While the album has received limited distribution, EMI has rightfully served DJ Dangermouse with a cease-and-desist, as he's illegally using the Beatles catalogue.
I downloaded the album last night. I gotta say, it's very interesting. For me, it makes listening to Jay-Z relatively tolerable.
Anybody else heard it?
Here's some information from an
MTV Article:
Quote:
Of all the remixes, the most talked about lately and one of the most interesting in concept is The Grey Album, from Los Angeles producer Danger Mouse. Like most good ideas, it's deceptively simple: take Jay-Z's The Black Album and layer its vocals over one of rock's most ambitious musical masterpieces, the Beatles' The White Album.
Over two and a half weeks in December, Danger Mouse engineered new beats culled from the sounds of The White Album, cribbing drum hits, plundering piano loops and stealing guitar riffs before meshing them into recognizable but recontextualized riffs. "For me, it was an obvious thing to do," Danger Mouse said. "I'm a big Jay-Z fan. Always have been. Same thing with the Beatles. ... And once I got the idea to do this, I had to do it before anyone else."
What makes The Grey Album so ambitious is how Danger Mouse engineered the beats to fit the personalities of the original songs. On The Black Album's "What More Can I Say," Jay-Z reflects on his success, seemingly already nostalgic about his top-of-the-hill status on what is ostensibly his retirement album.
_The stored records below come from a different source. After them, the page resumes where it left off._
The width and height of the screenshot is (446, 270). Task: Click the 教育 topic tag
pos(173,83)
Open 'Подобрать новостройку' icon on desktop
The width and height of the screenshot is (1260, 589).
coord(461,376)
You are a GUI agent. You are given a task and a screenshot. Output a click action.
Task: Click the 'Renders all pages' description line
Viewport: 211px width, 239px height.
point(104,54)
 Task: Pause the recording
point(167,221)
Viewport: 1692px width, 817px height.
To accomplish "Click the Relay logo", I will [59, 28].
On The Grey Album, Danger Mouse renders the same sentiment by flipping the shuffling drums and mournful piano of "While My Guitar Gently Weeps."
The Rick Rubin-produced "99 Problems" framed Jay-Z's boastful bravado with beats that resurrected rap's early homage to rock breaks. The Grey Album's version does the same thing, using the sneering guitars of "Helter Skelter."
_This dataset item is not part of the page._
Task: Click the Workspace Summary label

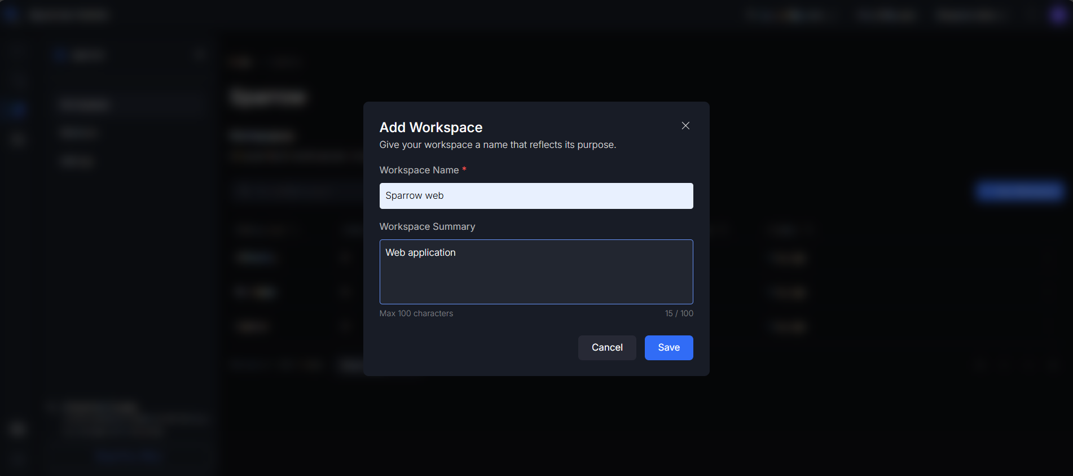Action: (x=427, y=226)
"You can throw an a cappella over the beat and as long as they're the same [time], it'll somewhat match. But it doesn't mean it'll feel natural," Danger Mouse explained. "I didn't want it to sound that kind of way. I wanted to make sure I had the feelings of the song."
What The Grey Album also has seemed to do is open up Jay-Z to rock fans in a way that his street-reared, club-ready anthems have not. And it may do the same for rap fans who didn't know they liked the Beatles.
"I love the Beatles, but nobody knows that there's breaks in there," said Chad Hugo of the Neptunes, who produced two songs on The Black Album. After hearing The Grey Album for the first time, he nodded in approval. "This is dirty," he said.